Hey, who has ships in the Mediterranean that might be needed to impose a blockade or no-fly zone?  Well, there’s the French, the British, and the US, of course.  I don’t believe that Syria needs anti-ship missiles to defend themselves against Cyprus or Malta.

Russia has now clearly come down as an opponent of Western intervention, to the point of armed conflict by proxy.  Never mind, for the moment, about what a ridiculously terrible idea Western intervention on behalf of the Islamist militias would be, although that may play a secondary role in Russia’s calculations.  (Don’t forget about their own problems with Islamists in the Caucasus.)  Putin is setting down markers and essentially positioning Russia in a superpower role in opposition to the US.

That has dangerous implications for the future even if we never lift a finger in Syria, and it also belies two canards.  First, post-Soviet Russia is not an ally, although not yet an enemy.  Second, despite the derogatory rhetoric from the Obama administration’s foreign-policy team about their predecessors, they’ve not done any better at dealing with Vladimir Putin, and arguably doing much worse. That’s because the problem wasn’t the US in the first place.

The UN wants a peace conference on Syria.  At least on this, Russia and the US agree:

A proposed international conference onSyria should be held as soon as possible, U.N. Secretary-General Ban Ki-moon said on Friday, but no date has yet been agreed for a meeting that appears to face growing obstacles.

Ban spoke as U.N. officials announced that the number of refugees fleeing the fighting in Syria, a conflict that has claimed the lives of 80,000 people over the past two years, had exceeded 1.5 million as conditions there deteriorate rapidly.

Western leaders have been cautious about the prospects of the talks achieving any breakthrough, and Russia’s desire that Iran should attend could complicate matters because of potential opposition from the West. The main Syrian opposition, expected to decide its stance next week, has previously demanded President Bashar al-Assad’s exit before any talks.

A rising death toll, new reports of atrocities by both sides, suspicion that chemical arms may have been used and the absence of prospects for a military solution have all pushed Washington and Moscow to agree to convene the conference.
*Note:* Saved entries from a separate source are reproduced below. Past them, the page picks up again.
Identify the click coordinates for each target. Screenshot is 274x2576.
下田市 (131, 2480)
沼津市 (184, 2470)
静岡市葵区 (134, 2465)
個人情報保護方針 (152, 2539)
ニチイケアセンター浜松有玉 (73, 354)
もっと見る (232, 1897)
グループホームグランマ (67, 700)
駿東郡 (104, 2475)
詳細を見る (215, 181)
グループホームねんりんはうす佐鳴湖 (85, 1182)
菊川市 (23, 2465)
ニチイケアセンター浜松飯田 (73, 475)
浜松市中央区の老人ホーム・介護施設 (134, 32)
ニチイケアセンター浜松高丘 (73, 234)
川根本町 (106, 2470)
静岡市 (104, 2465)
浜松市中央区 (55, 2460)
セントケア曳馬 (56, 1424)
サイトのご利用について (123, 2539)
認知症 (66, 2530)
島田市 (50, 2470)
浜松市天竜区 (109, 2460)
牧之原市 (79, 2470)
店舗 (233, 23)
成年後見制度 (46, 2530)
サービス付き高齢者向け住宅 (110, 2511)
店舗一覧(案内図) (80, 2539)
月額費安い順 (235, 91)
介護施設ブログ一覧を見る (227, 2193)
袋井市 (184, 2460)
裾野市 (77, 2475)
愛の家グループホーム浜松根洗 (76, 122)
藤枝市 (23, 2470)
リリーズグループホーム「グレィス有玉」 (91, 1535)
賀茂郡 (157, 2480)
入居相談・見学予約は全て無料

It’s unlikely to take place unless the rebels give Assad a reason to sit down at the table (and vice versa), which means … it’s unlikely to take place.  Russia just upped the ante on intervention, and the question will be whether politicians in the US use that opportunity to get realistic about the choices in Syria or beat war drums over the need to look “credible.”

Addendum: Say, wasn’t John Kerry just in Russia?  How’d that work out?